EXERCISE AIM :: Skip the pictures. Output only the lines below starting at the line with "How do I perform: Open" and ending at the line with "You are a computer-use agent. 303x289 pixels.", both ends included, exactly as they are.
----------
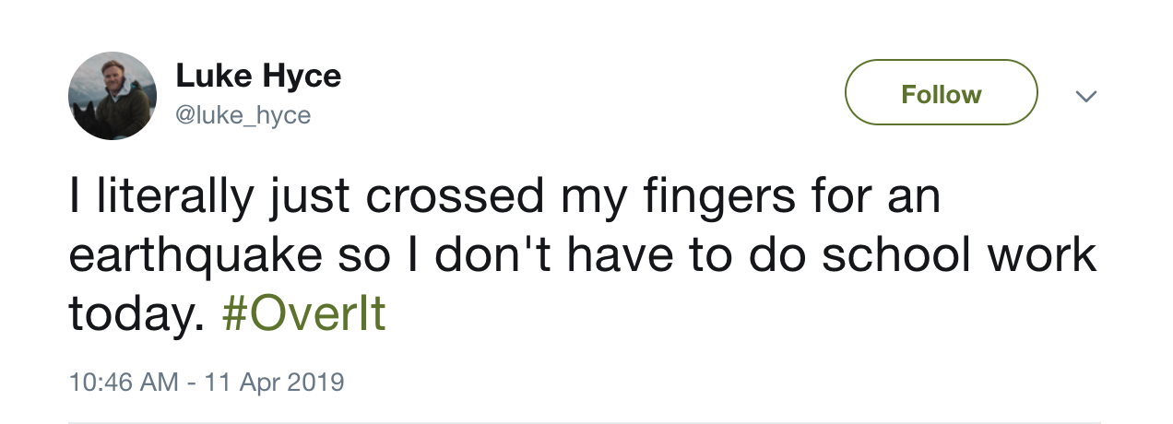
Task: Click the word "just" in the tweet
Action: point(297,198)
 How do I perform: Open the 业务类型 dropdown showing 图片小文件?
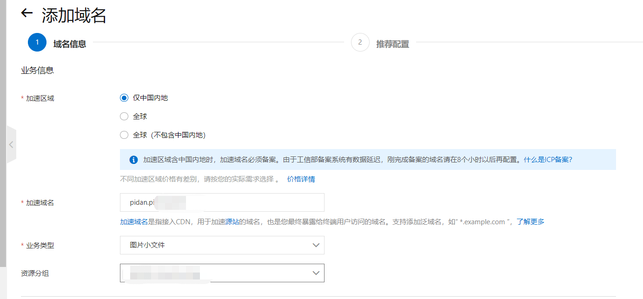click(x=222, y=245)
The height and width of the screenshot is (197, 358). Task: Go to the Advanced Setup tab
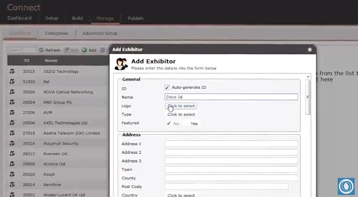click(x=100, y=33)
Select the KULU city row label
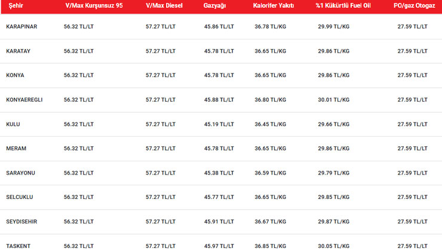This screenshot has width=442, height=251. (13, 124)
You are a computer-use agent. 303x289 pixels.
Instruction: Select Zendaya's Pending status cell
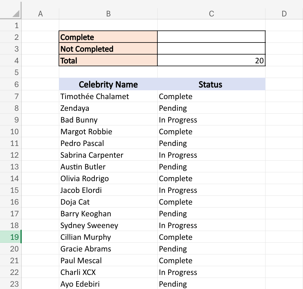point(211,108)
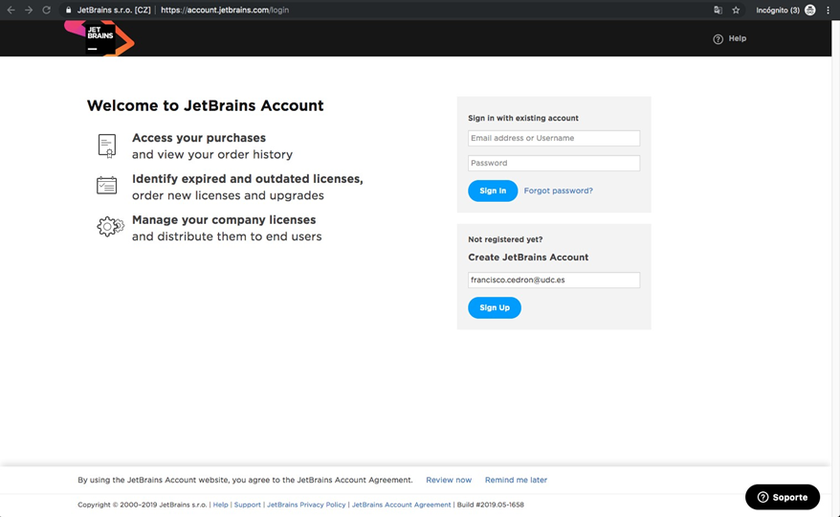Open JetBrains Privacy Policy footer link

(x=306, y=505)
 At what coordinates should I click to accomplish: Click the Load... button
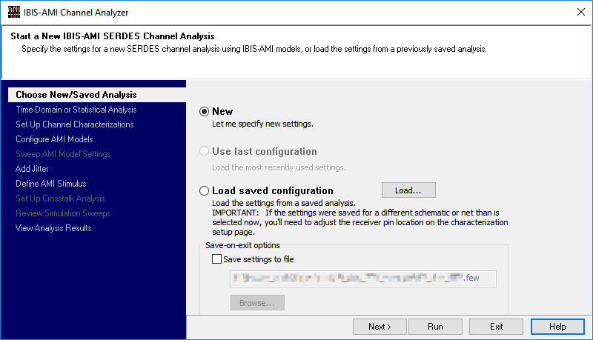coord(408,190)
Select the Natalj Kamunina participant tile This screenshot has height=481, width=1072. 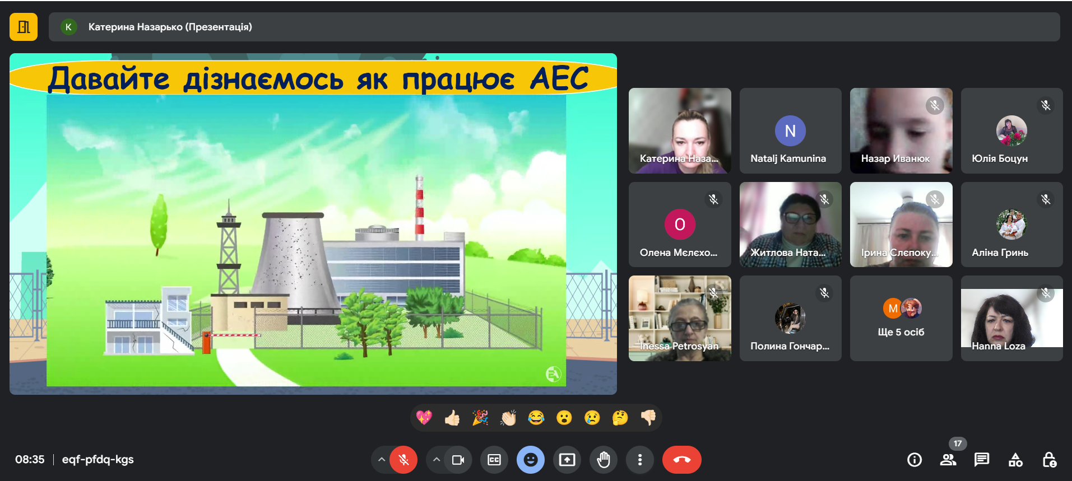(790, 130)
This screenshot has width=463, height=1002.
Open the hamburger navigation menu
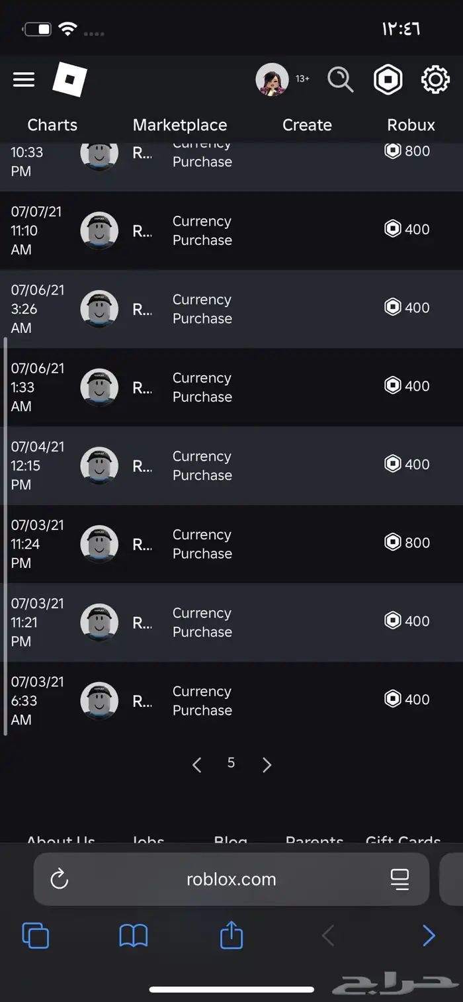24,79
----------
SOLUTION TO THE PROBLEM ::
 How do I perform: Open the 业务类型 dropdown showing 图片小文件?
click(x=222, y=245)
The height and width of the screenshot is (197, 358). Task: Go to the Advanced Setup tab
click(x=100, y=33)
Select the KULU city row label
This screenshot has width=442, height=251. (13, 124)
You are a computer-use agent. 303x289 pixels.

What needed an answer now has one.